*SUPPLIED TEXT:*
####################

To best comprehend the Fall of man, it is necessary to start with what the Holy Fathers say, that the soul is noetic and intelligent, that is, the soul contains both nous and reason and these move in parallel. The nous is distinguished from reason in that the nous is the eye of the soul, the focus of attention, while reason is verbal and articulate and formulates thoughts through the brain. Thus, if the nous moves according to nature, which means it is healthy, reason is also healthy and the spirit, that is love, is healthy too. If the nous is not healthy, man is ill both in his reason and in his love. The malfunctioning of these two powers, nous and reason, causes illness.
 
Before the Fall, Adam lived in a natural condition. His nous was directed to God and received Grace from Him, while reason was subordinated to the graceful nous and, therefore, functioned normally.

####################

*SUPPLIED MATERIAL:*
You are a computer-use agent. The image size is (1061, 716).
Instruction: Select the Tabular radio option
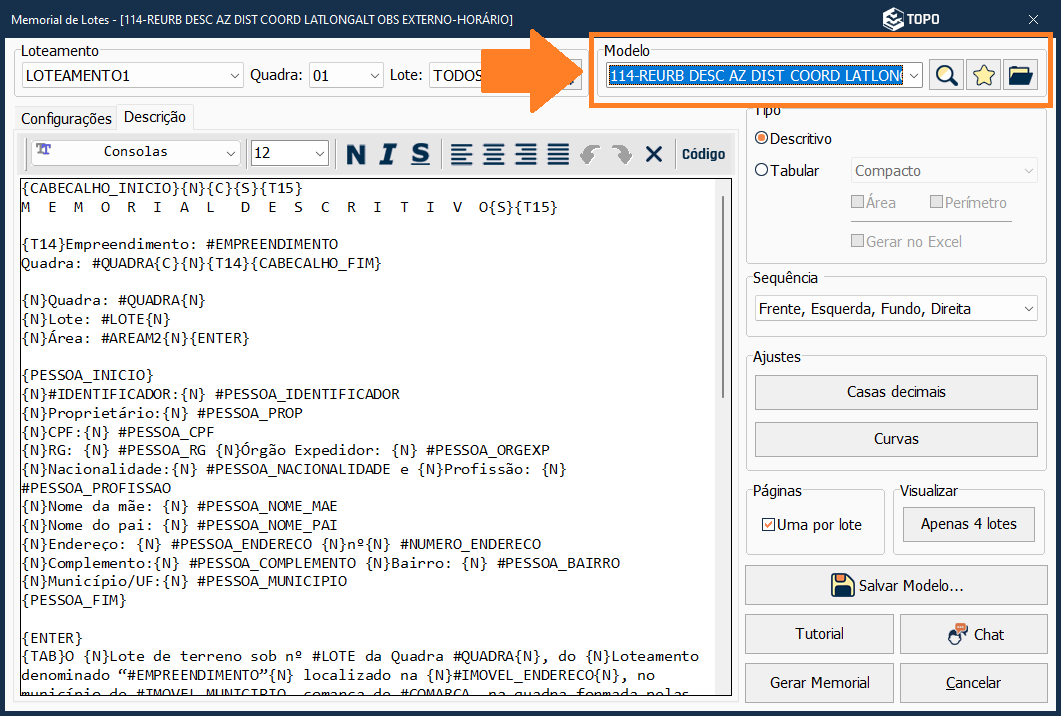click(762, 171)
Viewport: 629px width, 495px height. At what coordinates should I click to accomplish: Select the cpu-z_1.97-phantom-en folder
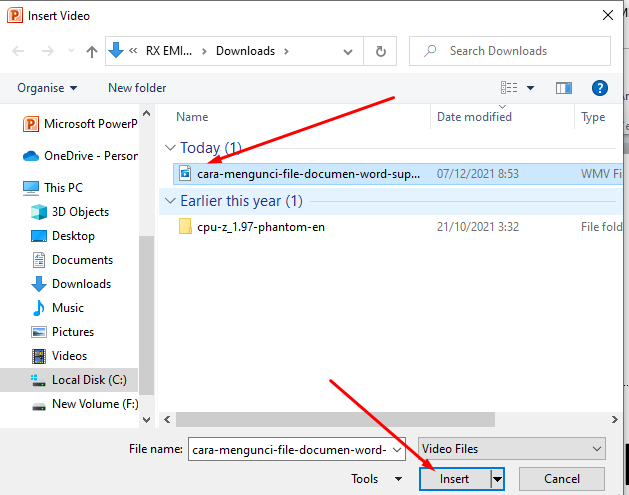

####################

*PROBLEM TO SOLVE:*
In the passage on the Fall of man, please identify what is described as the eye of the soul.

*EXERCISE RESULT:*
The nous.